Instead of the liberal doctrine of the separation between church and state, these figures promoted the institutionalization of a secular morality to strengthen popular sovereignty and combat injustice. They all addressed oppression and social alienation in contrast to the elitist “New Atheist” approach of directly attacking the religious beliefs of the poor and the marginalized as a political solution. [...]
Spinoza is usually seen as a liberal on religious and philosophical matters, and he was. In order to counter the theocratic tendencies Calvinism represented, Spinoza proposed a liberal national civic religion that would include all subjects.
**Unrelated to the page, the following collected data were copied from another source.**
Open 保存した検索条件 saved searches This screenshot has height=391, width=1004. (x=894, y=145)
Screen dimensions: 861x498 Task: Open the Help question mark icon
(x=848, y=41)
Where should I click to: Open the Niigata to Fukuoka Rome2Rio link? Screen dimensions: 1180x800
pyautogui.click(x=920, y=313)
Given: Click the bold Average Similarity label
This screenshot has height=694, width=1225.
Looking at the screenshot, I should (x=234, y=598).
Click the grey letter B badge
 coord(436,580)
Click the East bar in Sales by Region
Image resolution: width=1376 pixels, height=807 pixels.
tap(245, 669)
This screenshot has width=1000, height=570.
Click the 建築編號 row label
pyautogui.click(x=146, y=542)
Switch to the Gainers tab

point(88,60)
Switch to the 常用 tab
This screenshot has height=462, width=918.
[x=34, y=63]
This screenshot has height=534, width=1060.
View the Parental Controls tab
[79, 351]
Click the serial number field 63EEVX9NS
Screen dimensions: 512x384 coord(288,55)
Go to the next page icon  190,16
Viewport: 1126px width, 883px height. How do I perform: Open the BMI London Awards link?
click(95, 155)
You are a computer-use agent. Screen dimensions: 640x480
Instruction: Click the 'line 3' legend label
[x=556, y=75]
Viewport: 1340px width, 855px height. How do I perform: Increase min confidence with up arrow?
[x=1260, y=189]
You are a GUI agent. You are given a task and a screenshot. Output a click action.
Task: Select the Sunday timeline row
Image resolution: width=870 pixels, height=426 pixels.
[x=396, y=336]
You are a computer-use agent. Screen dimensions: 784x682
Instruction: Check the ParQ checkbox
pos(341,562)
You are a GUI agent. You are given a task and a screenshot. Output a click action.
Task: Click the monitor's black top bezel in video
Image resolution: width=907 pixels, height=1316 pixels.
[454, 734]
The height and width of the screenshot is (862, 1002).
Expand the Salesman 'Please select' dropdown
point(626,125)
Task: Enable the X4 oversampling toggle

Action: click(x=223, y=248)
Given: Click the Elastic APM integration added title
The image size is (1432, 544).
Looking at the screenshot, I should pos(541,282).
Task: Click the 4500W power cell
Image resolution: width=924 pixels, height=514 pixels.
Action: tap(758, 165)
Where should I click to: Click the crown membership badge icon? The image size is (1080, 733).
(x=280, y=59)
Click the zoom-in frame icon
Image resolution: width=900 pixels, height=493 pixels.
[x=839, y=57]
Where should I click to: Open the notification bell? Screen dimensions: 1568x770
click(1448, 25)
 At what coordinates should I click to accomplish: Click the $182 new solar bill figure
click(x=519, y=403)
The liberal norms of the state would be enforced by a public cult promoting an ideology of “justice and charity,” which meant the practice of solidarity and love of our neighbors. [...]
Robespierre had a deistic aversion to atheism, but he was practically opposed to the de-Christianizers who wanted to resolve political contradictions through one-sided ideological warfare. Robespierre’s main opponent in this struggle was the radical journalist Jacques Hébert, who called on the French people to exterminate Christianity root and branch.
Robespierre’s position on religion holds important lessons for the Left today. To wage war against Christianity or religion as abstractions, instead of attacking the more mundane sources of alienation and oppression, is politically foolish. There is nothing inherently progressive or revolutionary about being an atheist, since atheism in itself is not a positive basis for politics.